The inspectors determined that the replacement plan did not implement maintenance activities, which would improve the availability of the systems. This was contrary to the guidance in NUMARC 93-01, Industry Guideline for Monitoring the Effectiveness of Maintenance at Nuclear Power Plants, Revision 3, which states that while waiting to implement modifications, increased preventive maintenance may be necessary to ensure the affected function will remain reliable.

Contrary to PIR 2005-2507, Action Item 4 (due June 30, 2006), no 10 CFR 50.65 (a)(1)monitoring goals and duration were established until April 27, 2008. On April 27, 2008, Wolf Creek established the goal of zero through-wall leaks from April 23, 2008, to the end of Refueling Outage 17 in October 2009. If this goal is met, Wolf Creek will return the room cooler function to 10 CFR 50.65 a(2) status. The inspectors questioned the process of considering the GL-5 function as a(1) status for 3 years of corrective actions with no a(1) monitoring goals in the intervening time. After inspector questioning in February 2008, Wolf Creek has expedited room cooler procurement and replacement.

The NRC Enforcement Manual, Section 7.11.1.a.1(a), specifies that failure to establish a(1) performance goals is a violation of 10 CFR 50.65. The NRC inspectors also found that Wolf Creek Procedure AP 23M-001, WCGS Maintenance Rule Program, Revision 6, Step 6.1.9, requires a(1) goals be established when performance under a(2) cannot be demonstrated. Procedure AP 23M-001 then defers to the corrective action program where inspectors found that the issue was not adequately addressed.

Analysis.

Failure to establish monitoring goals in response to this systems unreliable performance and classification as Maintenance Rule (a)(1) was a performance deficiency. This finding is more than minor because it is consistent with IMC 612, Appendix E, Example 7.a. Specifically, Wolf Creek failed to establish a(1) goals and monitor performance against those goals for the a(1) GL-5 function for 3 years. The inspectors evaluated the significance of this finding using Manual Chapter 0609.04, "Phase 1 - Initial Screening and Characterization of Findings," and determined that this finding is Green. Specifically, the support function (GL-5) to cool pump rooms does not result in a total loss of any safety function as identified by the licensee's probability risk assessment that contributes to external event initiated core damage accident sequences (i.e., initiated by a seismic, flooding, or severe weather event). The inspectors determined that this finding has a crosscutting aspect in the problem identification and resolution area associated with corrective action program because Wolf Creek failed to take appropriate corrective actions to address this safety issue and the adverse room cooler trends in a timely manner, commensurate with safety significance and complexity

P.1(d).

Enforcement.

Title 10 CFR 50.65 requires, in part, when performance of SSCs cannot be demonstrated per Paragraph a(2), that performance goals and corrective action shall be established under Paragraph a(1). On May 5, 2005, Wolf Creek safety-related room cooler Function GL-5 exceeded its a(2) monitoring goals. Contrary to the above, between May 5, 2005, and April 27, 2008, Wolf Creek failed to establish a(1) goals for the safety-related room cooler Function GL-5. The inspectors identified that an a(1) goal was not established for approximately 3 years while Wolf Creek continued to experience room cooler failures. This was a violation of 10 CFR 50.65(a)(1). Because this violation was of very low safety significance and was entered into the licensees corrective action program under CR 2008-3145, this violation is being treated as an NCV in accordance with the NRC Enforcement policy: NCV 05000482/2008003-02, Failure to Establish Goals and Monitor for a(1) Emergency Core Cooling System (ECCS) Room Coolers.
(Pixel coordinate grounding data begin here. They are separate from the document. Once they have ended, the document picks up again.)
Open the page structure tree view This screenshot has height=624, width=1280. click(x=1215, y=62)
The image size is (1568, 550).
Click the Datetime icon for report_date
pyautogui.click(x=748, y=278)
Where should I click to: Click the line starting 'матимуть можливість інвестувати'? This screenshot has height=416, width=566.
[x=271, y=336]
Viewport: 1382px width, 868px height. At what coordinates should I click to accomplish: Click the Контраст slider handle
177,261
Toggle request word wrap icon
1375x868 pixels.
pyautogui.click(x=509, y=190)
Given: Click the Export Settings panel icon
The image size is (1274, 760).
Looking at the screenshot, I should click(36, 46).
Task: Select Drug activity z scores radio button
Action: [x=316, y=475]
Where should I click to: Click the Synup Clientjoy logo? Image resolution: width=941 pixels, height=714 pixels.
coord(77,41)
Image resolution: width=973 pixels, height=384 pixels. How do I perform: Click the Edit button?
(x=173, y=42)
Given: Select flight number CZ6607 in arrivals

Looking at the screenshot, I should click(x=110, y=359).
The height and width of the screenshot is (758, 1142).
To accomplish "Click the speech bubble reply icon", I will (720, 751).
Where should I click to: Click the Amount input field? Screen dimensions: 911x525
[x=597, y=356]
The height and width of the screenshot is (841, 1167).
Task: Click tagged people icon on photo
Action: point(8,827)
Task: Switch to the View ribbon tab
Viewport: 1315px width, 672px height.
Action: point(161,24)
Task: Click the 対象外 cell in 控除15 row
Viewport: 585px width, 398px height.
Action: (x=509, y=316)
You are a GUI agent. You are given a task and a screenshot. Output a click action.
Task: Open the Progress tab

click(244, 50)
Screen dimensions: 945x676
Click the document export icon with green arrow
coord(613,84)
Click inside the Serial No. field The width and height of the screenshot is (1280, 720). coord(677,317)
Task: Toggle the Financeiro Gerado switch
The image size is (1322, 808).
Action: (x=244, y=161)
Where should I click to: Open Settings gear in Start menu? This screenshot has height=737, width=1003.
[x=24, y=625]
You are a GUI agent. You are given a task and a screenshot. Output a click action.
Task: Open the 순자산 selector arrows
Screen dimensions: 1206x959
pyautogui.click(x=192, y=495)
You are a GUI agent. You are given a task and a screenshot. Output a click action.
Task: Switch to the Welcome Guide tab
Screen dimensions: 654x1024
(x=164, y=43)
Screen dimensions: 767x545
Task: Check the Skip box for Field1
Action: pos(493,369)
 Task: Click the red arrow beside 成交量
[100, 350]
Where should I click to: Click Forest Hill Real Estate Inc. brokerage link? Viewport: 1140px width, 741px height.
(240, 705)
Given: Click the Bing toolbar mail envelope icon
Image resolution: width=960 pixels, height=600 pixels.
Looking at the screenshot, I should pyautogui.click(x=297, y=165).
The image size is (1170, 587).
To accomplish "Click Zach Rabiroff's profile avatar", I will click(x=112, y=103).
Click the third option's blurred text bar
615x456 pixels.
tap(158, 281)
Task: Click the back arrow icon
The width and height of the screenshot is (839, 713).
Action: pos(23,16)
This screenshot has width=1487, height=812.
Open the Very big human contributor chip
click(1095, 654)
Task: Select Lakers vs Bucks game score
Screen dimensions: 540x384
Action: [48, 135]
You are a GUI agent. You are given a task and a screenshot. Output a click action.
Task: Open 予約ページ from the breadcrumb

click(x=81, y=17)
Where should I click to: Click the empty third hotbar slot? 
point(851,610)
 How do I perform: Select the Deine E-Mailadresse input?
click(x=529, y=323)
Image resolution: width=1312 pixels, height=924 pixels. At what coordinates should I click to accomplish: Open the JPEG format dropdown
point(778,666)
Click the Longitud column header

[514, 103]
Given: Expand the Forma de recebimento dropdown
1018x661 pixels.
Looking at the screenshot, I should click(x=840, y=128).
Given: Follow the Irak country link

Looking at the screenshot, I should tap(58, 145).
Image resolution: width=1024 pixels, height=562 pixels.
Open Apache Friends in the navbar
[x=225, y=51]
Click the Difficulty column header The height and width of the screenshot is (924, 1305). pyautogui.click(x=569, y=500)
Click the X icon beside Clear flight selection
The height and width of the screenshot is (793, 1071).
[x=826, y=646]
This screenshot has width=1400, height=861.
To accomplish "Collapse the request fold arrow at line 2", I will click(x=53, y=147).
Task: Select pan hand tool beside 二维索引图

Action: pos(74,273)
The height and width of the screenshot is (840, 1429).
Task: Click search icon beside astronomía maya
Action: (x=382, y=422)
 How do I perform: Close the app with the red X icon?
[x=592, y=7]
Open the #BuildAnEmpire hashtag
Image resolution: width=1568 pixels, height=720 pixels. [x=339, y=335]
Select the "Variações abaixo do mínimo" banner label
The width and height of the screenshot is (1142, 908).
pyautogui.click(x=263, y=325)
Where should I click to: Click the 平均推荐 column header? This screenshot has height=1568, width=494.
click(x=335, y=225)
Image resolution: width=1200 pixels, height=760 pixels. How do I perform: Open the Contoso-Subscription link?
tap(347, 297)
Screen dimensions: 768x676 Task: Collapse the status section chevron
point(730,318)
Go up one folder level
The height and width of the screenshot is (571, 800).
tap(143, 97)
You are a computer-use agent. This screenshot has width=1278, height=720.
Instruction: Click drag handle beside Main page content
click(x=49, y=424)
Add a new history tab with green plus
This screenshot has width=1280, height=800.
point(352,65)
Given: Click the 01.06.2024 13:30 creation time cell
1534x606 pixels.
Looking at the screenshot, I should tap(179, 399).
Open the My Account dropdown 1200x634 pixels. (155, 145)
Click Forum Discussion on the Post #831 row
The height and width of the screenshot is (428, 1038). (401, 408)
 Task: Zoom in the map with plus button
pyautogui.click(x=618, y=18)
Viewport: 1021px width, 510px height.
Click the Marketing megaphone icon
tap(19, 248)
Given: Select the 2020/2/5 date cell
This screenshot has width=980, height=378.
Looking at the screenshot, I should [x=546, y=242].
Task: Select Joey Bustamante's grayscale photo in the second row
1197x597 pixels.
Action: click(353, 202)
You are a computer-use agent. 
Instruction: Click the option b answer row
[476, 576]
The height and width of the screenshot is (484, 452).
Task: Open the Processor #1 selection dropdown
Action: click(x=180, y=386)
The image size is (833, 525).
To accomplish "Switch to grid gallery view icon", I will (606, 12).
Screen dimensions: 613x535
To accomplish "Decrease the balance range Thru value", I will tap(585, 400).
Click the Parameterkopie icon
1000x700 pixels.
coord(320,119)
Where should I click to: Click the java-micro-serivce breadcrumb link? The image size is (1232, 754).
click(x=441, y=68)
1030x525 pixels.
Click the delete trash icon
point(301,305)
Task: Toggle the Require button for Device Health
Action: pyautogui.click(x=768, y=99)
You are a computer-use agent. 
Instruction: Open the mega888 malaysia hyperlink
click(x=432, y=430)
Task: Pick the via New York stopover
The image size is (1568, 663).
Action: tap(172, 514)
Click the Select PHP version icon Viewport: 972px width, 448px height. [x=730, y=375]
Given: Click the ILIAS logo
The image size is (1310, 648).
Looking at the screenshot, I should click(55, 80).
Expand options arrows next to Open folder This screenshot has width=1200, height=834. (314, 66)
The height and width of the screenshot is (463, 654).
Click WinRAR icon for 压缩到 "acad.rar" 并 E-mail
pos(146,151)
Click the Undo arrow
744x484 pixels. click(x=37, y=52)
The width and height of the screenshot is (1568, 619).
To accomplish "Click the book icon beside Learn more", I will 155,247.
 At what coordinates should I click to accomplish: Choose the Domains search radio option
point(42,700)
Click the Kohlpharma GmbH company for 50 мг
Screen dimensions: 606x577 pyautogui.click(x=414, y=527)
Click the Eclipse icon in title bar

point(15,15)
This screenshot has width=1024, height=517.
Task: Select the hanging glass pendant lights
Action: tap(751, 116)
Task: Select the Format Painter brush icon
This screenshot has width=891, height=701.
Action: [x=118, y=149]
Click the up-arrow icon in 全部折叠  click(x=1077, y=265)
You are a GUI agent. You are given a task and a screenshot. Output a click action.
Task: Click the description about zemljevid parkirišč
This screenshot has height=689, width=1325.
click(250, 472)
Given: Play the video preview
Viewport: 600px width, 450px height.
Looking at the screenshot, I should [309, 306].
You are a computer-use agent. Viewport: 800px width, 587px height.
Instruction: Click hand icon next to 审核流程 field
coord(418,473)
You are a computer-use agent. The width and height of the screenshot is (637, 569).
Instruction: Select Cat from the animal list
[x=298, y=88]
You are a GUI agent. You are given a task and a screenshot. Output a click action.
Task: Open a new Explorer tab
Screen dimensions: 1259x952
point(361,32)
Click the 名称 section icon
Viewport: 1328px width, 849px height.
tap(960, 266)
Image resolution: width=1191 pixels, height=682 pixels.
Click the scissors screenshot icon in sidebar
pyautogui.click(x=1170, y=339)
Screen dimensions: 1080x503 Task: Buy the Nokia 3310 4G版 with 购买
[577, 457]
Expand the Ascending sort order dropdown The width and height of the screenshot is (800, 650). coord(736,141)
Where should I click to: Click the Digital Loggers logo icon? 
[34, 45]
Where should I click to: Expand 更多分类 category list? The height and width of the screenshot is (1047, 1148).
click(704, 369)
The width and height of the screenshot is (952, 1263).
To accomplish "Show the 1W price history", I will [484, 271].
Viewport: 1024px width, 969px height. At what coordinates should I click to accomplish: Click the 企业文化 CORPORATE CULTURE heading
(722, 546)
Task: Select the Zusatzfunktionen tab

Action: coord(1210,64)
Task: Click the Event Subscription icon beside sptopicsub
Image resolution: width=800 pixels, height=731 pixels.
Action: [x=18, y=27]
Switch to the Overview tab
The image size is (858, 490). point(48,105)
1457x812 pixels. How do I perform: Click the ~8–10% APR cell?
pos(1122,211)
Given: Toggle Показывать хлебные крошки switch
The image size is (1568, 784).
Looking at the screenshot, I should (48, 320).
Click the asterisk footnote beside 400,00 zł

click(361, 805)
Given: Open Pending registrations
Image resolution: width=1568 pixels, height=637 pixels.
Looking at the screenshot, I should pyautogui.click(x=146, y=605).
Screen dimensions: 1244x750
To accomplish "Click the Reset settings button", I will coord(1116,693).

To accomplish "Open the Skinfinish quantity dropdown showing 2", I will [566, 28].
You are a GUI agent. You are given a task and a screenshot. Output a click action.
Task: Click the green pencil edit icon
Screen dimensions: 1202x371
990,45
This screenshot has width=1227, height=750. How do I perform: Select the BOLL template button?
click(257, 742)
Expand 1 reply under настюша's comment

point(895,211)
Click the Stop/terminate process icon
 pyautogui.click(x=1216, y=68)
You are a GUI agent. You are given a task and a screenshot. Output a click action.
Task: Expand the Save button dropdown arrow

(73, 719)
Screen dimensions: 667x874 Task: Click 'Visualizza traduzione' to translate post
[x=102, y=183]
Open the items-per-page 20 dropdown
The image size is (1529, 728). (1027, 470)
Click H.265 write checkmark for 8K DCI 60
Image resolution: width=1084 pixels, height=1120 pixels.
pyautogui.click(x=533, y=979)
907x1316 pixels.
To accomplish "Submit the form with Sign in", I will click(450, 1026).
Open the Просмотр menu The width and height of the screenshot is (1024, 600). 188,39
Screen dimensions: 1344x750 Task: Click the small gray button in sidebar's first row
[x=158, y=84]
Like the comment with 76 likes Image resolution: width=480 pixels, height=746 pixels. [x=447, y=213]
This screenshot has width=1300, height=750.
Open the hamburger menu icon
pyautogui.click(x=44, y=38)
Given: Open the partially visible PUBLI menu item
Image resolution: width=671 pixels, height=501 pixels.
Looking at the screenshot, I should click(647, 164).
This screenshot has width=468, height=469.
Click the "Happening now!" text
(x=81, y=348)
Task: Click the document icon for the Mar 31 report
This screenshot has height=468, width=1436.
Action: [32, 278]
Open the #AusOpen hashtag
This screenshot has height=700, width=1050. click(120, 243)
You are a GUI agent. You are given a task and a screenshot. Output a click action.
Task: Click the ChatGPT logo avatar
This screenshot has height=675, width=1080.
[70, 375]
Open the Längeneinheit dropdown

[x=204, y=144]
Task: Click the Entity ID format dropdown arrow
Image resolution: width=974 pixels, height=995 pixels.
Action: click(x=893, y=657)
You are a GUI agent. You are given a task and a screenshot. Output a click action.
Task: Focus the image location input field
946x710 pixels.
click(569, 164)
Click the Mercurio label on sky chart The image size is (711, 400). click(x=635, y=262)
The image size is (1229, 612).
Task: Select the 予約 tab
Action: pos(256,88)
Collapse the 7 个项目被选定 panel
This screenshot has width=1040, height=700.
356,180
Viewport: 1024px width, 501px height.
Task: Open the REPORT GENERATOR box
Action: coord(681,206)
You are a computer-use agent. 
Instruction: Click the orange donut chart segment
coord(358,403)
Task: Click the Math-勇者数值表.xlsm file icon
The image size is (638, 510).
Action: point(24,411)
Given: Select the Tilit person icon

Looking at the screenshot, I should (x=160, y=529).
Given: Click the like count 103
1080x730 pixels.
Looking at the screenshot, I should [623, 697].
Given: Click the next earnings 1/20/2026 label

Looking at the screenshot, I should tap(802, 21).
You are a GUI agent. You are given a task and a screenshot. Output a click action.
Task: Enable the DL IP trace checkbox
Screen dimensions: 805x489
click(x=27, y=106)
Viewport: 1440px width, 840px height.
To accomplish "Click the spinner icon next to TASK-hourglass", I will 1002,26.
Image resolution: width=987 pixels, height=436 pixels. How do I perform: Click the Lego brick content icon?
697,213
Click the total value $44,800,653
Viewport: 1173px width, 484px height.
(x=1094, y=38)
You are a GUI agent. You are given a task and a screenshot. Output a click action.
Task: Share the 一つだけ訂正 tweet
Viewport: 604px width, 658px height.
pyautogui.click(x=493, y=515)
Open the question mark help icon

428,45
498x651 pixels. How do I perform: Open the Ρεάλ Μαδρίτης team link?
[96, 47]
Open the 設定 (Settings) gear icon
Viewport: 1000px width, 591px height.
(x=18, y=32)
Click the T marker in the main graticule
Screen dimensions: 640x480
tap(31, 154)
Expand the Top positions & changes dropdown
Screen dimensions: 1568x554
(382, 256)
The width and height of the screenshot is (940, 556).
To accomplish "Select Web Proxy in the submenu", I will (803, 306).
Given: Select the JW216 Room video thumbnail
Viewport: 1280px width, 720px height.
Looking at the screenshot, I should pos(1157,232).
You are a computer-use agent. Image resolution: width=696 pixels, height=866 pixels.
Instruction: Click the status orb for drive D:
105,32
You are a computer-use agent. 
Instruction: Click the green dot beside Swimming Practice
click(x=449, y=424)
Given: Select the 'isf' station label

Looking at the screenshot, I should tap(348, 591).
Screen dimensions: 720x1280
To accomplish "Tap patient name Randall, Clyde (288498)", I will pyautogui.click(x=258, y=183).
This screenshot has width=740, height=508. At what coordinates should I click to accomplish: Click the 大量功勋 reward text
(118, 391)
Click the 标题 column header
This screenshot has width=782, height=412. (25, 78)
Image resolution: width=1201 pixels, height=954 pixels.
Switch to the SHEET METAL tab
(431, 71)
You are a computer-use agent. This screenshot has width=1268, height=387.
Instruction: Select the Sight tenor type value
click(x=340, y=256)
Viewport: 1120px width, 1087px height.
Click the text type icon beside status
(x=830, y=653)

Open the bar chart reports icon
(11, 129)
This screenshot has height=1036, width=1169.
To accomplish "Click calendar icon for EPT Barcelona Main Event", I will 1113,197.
1R13 Maintenance Risk Assessments and Emergent Work Control

a. Inspection Scope

Risk Assessment and Management of Risk The inspectors reviewed the licensee's evaluation and management of plant risk for the maintenance and emergent work activities affecting risk-significant and safety-related equipment listed below to verify that the appropriate risk assessments were performed prior to removing equipment for work:

  • Refueling Outage 16 risk assessment
  • May 14, 2008, weekly T-0 risk assessment profile for power ascension
  • June 3, 2008, weekly T-0 risk assessment profile for EDG A outage These activities were selected based on their potential risk-significance relative to the reactor safety cornerstones. As applicable for each activity, the inspectors verified that risk assessments were performed as required by 10 CFR 50.65(a)(4) and were accurate and complete. When emergent work was performed, the inspectors verified that the plant risk was promptly reassessed and managed. The inspectors reviewed the scope of maintenance work, discussed the results of the assessment with the licensee's probabilistic risk analyst or shift technical advisor, and verified plant conditions were consistent with the risk assessment. The inspectors also reviewed TS requirements and walked down portions of redundant safety systems, when applicable, to verify risk analysis assumptions were valid and applicable requirements were met.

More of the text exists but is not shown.